外源性抗原（如细菌、寄生虫）被APC通过吞噬作用摄入后，在酸化内体环境中被组织蛋白酶降解为10-30个氨基酸的多肽片段。内源性抗原（如病毒蛋白）则在胞质溶胶中经蛋白酶体切割成8-11肽片段，通过TAP转运体进入粗面内质网。研究表明仅有0.1%-1%的降解产物具备与MHC分子结合所需的锚定残基。

MHC I类分子主要结合8-11肽段，其结合槽两端封闭，需依赖锚定残基（如第2位和第9位氨基酸）形成稳定复合物。而MHC II类分子结合13-25肽段，采用开放末端结合模式。通过超滤-高效液相色谱法检测显示，pHLA复合物中抗原肽的半数解离时间可达48小时以上。

肝癌抗原肽SLIVHLNEV经表位预测筛选后，证实能激活CD8+细胞毒性T淋巴细胞（CTL），在体外杀伤实验中使肝癌细胞存活率下降63%。HSP70-抗原肽复合物通过增强DC细胞交叉提呈能力，可将CTL增殖效率提升2.8倍。2024年研究显示，FOXM1来源的M1-10肽段通过干扰素γ释放实验证实其抑瘤活性，小鼠模型中肿瘤体积缩小率达71%。

序贯处理交联—免疫共沉淀法可制备肺癌干细胞抗原肽瘤苗，经流式检测显示其CD133+细胞抗原负载率达89%。重组HLA-Ⅰ类分子折叠复性技术能使抗原肽结合效率提高3.2倍，为体外构建pHLA四聚体提供关键技术支撑。基于质谱的免疫肽组学已鉴定出超过50,000种人类白细胞抗原结合肽。

淋巴细胞增殖实验显示，有效抗原肽刺激组3H-TdR掺入量可达阴性对照组的15倍。在CTL激活实验中，抗原肽负载的靶细胞被杀伤率与效应细胞数量呈剂量依赖性，半数有效浓度（EC50）可达0.3nM。干扰素γELISPOT检测显示，免疫后小鼠脾细胞中抗原肽特异性斑点形成细胞数增加22倍。

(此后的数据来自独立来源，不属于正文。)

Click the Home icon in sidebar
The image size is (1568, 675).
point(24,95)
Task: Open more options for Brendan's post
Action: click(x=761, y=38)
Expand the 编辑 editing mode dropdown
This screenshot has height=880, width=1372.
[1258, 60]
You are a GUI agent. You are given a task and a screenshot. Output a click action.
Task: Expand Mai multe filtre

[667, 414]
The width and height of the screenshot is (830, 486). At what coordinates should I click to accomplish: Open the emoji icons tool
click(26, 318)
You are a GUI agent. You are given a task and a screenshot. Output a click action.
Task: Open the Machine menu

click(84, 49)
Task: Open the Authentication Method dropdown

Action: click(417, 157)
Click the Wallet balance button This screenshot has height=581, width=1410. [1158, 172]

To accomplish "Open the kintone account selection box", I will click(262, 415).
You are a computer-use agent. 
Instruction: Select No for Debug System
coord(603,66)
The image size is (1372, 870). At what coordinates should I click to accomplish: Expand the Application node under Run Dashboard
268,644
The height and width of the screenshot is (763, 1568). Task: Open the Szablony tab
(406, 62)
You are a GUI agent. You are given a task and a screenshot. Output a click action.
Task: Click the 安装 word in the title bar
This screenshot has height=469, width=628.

抗原肽能稳定MHC分子构象。在NK细胞调控中，HLA-E分子抗原肽通过抑制NKG2A受体信号通路，可使NK细胞杀伤活性降低78%。蛋白酶体抑制剂MG132处理可使胞内抗原肽积累量增加5.6倍，证实蛋白酶体在抗原肽生成中的核心作用。